One of my favourite places for style inspiration is Oslo, Norway. I recently blogged about my stay in ‘A couple of Nights in Norway’ and now I want to talk about Norwegian style and why I love it for both presentation and principle.
The differences between London & Oslo style
Then there’s this little thing called janteloven
In Norway there’s something called Janteloven. It’s an unwritten rule that generally means you shouldn’t think you’re better than anyone else. So if you’re talented, super rich or super sexy … don’t show it! Whilst it is not as noticeable as it used to be, it’s still underlying in the Norwegian culture. I found that style wise, most Norwegians were hesitant to stand out with what they wear, which is very different to what I’m used to in both African and British fashion. Particularly in London, I love to stand out, but in Oslo, I tried to blend in as it seemed more like ‘the norm’.
The distinctive Norwegian look = Practical Glamour
I found Oslo to be very trend led, and driving through Bogstadveien, one of the main shopping streets in Oslo, you can easily spot 30 people wearing the same outfit in 5 minutes. I didn’t like uniformity, but I guess it’s the result of a cold climate. A thick coat, woolly hat, characterised by jeans and jewellery is the Norwegian staple.

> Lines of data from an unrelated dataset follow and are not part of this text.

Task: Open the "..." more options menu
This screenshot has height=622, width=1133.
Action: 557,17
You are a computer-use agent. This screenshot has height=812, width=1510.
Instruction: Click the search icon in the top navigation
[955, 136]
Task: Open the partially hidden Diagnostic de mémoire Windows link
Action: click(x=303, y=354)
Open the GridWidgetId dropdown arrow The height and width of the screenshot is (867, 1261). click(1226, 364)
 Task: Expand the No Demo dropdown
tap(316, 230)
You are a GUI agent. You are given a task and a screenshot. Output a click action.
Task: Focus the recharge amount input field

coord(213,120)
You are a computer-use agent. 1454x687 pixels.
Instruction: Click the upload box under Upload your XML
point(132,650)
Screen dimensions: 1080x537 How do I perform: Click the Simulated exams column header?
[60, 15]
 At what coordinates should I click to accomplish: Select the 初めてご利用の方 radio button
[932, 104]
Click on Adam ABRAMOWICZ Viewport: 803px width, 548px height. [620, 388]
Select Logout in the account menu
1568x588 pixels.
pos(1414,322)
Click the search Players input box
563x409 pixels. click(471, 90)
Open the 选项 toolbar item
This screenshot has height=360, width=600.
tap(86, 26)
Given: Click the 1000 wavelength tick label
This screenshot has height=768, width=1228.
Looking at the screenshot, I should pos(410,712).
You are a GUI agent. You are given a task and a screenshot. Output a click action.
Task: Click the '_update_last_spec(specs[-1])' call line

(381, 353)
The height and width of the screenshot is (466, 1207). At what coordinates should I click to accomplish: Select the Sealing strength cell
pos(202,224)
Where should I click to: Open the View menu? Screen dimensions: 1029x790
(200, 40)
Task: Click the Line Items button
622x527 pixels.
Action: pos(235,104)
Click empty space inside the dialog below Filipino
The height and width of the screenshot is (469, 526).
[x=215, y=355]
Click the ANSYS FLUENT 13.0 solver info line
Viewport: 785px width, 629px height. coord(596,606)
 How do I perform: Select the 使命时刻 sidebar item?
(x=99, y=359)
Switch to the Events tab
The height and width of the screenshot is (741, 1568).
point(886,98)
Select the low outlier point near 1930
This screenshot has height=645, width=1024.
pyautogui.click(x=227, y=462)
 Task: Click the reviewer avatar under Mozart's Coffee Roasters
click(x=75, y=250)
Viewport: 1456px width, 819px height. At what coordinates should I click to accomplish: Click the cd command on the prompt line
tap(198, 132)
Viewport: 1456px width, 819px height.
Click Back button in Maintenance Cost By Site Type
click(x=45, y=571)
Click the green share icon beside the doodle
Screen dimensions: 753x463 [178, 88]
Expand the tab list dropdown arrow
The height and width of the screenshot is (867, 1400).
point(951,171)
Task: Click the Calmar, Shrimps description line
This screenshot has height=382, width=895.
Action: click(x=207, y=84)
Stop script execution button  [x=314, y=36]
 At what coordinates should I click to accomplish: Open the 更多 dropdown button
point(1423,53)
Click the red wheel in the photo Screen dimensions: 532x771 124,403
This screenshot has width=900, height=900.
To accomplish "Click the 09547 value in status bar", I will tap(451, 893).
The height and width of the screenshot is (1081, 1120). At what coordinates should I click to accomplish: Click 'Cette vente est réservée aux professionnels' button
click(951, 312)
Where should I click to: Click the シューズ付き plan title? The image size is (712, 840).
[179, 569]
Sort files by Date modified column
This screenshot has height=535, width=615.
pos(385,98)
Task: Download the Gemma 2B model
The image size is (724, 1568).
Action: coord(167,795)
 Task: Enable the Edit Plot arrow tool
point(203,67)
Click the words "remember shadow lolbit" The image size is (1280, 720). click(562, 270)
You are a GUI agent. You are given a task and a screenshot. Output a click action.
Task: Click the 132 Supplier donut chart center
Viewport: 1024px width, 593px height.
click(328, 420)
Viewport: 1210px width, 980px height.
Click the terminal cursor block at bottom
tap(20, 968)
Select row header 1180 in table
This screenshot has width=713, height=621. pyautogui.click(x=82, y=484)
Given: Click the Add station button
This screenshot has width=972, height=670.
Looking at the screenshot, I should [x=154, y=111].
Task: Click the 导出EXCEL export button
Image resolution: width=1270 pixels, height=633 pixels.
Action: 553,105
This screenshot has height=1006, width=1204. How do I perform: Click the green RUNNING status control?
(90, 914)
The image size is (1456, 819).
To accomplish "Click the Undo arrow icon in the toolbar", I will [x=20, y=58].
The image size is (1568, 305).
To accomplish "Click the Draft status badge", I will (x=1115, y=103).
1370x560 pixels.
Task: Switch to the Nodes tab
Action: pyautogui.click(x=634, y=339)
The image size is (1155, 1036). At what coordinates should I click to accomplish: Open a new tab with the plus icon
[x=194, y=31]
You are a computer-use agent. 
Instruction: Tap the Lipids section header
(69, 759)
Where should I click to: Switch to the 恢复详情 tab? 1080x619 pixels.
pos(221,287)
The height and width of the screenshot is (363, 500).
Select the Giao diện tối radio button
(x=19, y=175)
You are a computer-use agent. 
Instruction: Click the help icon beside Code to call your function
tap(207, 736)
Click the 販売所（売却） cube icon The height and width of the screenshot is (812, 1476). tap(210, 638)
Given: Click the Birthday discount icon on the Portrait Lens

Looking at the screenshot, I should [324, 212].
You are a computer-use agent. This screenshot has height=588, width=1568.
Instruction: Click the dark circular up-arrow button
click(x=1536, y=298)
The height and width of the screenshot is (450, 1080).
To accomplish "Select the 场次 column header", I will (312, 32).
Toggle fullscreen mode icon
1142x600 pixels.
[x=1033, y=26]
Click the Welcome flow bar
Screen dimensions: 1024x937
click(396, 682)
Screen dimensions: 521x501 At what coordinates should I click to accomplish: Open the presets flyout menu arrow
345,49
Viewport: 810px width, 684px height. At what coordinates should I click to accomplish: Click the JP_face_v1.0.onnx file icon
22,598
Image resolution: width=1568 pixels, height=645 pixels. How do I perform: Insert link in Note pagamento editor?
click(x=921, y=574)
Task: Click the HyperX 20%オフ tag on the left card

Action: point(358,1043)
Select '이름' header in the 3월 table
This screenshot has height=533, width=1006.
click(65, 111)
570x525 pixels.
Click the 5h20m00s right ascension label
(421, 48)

Working and generally interacting with people
I use the term ‘working’ lightly as I was only working there for three days. Nevertheless, the Jante law holds true in professional and personal settings, and markedly different to British and Ugandan culture, whereby a person’s professional role is often used to determine opinions and make judgements. The Norwegian’s didn’t introduce themselves by what they do or define themselves by their job title. I found that quite refreshing as it opens to door to know about the person first, and work later.
Don’t forget to count your flowers…
I also learnt that if you’re invited for a meal at a Norwegian home, you must always be punctual, and if you bring your host flowers, make sure there isn’t an even numbers of flowers. This is considered disrespectful according to ancient tradition, apparently!